== The task ==
From the listing below, copy only the lines running from the line that contains "You are a GUI" to the line that contains "Viewport: 1200px width, 675px height.", both included.

Recorded data Start Marker

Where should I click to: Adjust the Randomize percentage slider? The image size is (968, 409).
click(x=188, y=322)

Recorded data End Marker
Recorded data Start Marker

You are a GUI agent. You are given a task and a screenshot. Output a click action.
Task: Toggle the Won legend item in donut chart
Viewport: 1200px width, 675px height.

Recorded data End Marker
Recorded data Start Marker

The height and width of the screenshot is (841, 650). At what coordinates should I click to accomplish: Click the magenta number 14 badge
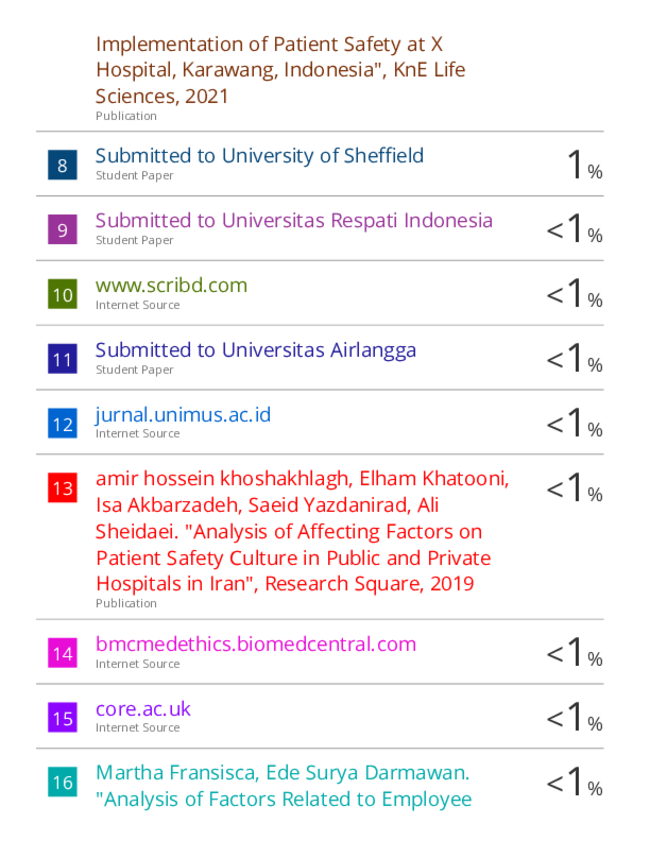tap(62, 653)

Recorded data End Marker

== Task answer ==
You are a GUI agent. You are given a task and a screenshot. Output a click action.
Task: Toggle the Won legend item in donut chart
Viewport: 1200px width, 675px height.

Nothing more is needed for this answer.